Secondly, we do not view an agreement to arbitrate disputes as a prohibited consideration under the Medicare Act. We believe the intention of the Act and regulations in prohibiting additional consideration was to prohibit a nursing home from imposing financial or economic requirements on a Medicare patient beyond the payments to be provided by the government. In view of the strong federal policy in favor of arbitrating disputes, we decline to read the Medicare Act and regulations regarding consideration as applicable to an agreement to arbitrate.
CONCLUSION
For the reasons stated, the defendants' preliminary objection pursuant to Pa.R.C.P. 1028(a)(6) is sustained, and this case is dismissed. The parties are to proceed to arbitration under the arbitration and limitation on liability agreement dated January 13, 2004.
ORDER
Now, September 26, 2006, upon consideration of the defendants' preliminary objections to the complaint and plaintiff's response thereto, after review of the parties' briefs and for the reasons set forth in the accompanying opinion, including our finding that the limitations on discovery in section A. 1.6(1),(2) and (8) and the limitation on damages in section B of the arbitration and limitation of liability agreement are unconscionable and unenforceable, it is ordered that the preliminary objection to compel arbitration is sustained, and the complaint is dismissed without prejudice to the parties' right to proceed with arbitration of their dispute under the arbitration rules of the American Arbitration Association.
. The complaint also named Ancillary Services Management Inc., as a co-defendant. However, the complaint has been dismissed as to this defendant for lack of prosecution.
. The evidence submitted consisted of the depositions of Ms. Mannion and of Louise DeFranco, the admission director for Manor Care, along with the arbitration and limitation of liability agreement executed by Ms. Mannion, a fax cover sheet from Ms. DeFranco to Ms. Mannion, several pages of medical records of Sacred Heart Hospital pertaining to Ms. Flueso; a social service progress note of Manor Care pertaining to Ms. Flueso, various training materials provided by Manor Care to Ms. DeFranco regarding arbitration agreements, and an attestation form completed by Ms. DeFranco in connection with Ms. Flueso's admission.
. Deposition of Edith Mannion, 5/4/2006, 42.

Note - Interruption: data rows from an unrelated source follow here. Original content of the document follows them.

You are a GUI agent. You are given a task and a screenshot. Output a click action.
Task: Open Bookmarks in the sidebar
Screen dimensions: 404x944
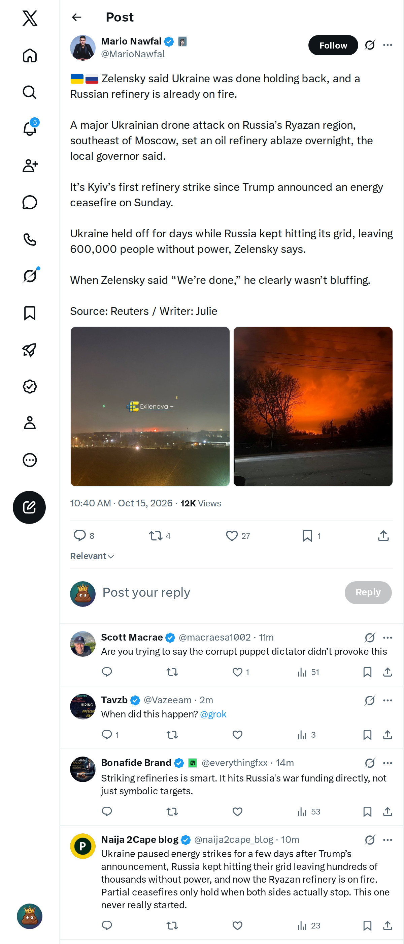tap(30, 313)
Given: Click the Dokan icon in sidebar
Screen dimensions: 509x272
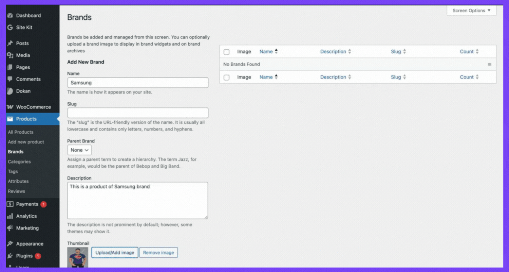Looking at the screenshot, I should click(x=10, y=91).
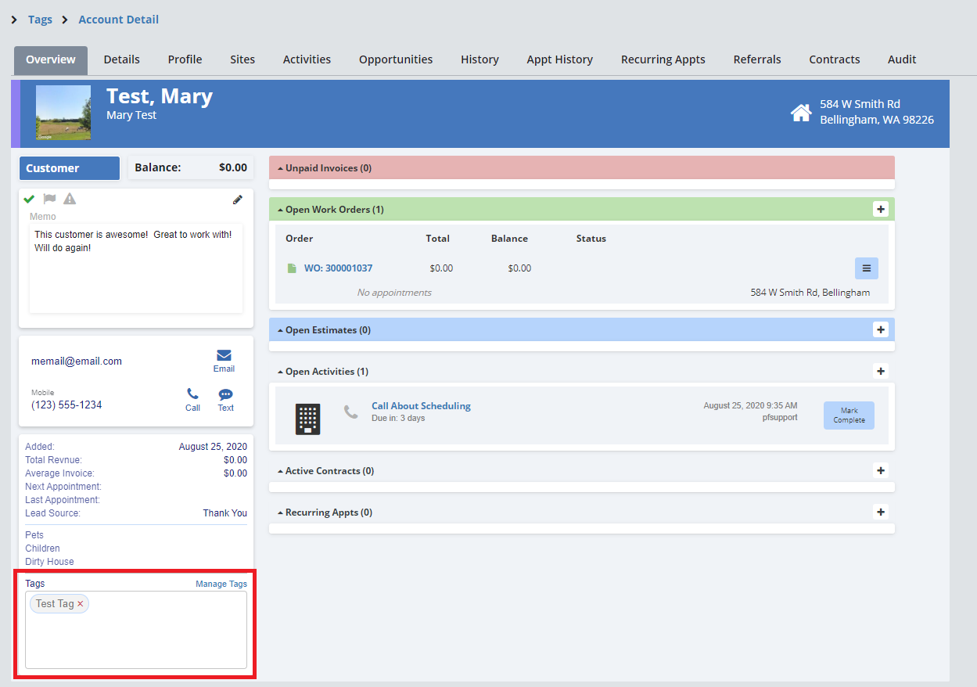Screen dimensions: 977x687
Task: Click the pencil edit memo icon
Action: [238, 200]
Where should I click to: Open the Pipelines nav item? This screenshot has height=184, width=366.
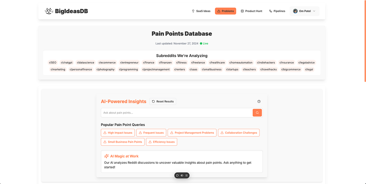277,11
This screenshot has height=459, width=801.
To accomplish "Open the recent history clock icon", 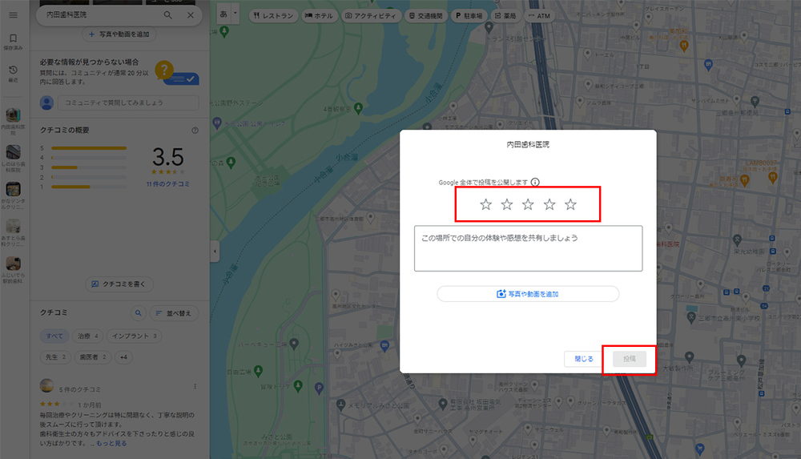I will click(x=13, y=74).
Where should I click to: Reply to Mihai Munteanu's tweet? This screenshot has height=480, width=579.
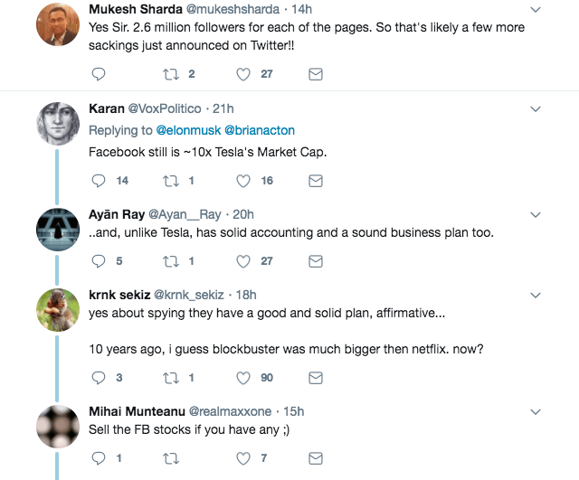[x=100, y=458]
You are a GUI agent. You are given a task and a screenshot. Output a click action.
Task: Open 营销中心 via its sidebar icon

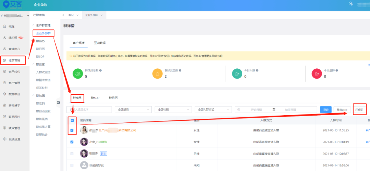pyautogui.click(x=4, y=49)
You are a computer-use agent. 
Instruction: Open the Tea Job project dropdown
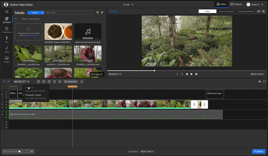pos(128,4)
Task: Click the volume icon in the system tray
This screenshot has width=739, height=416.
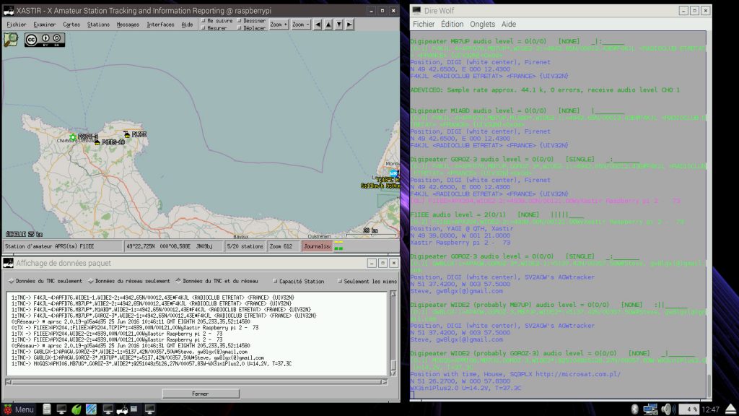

. Ms. Flueso also signed a copy of the admission documents, including the agreement. However, she suffered from confusion when the paperwork was completed. For this reason, her daughter also executed the documents on her behalf.
. Agreement §A.1.6.
. Id. at §A. 1.6(2).
. Id at §A. 1.6(8).
. Id. at §B.1.2.
. Id. at §D. 1.4.
. The named parties to the agreement are Manor Care and Ms. Flueso. However, the agreement also covers officers and employees of Manor Care, such as Mr. Scarborough, and related corporations, with respect to claims arising from care provided at the Manor Care facility.
. 42 Pa.C.S. §7304(a).
. Pa.R.C.P. § 1028(a)(6).
.42 Pa.C.S. §7303.
. Defendants' argument that the limitations are a fair trade-off for the defendants' waiver of interest on unpaid nursing home charges is disingenuous.
. Deposition of Louise DeFranco, 5/2/06, at 48.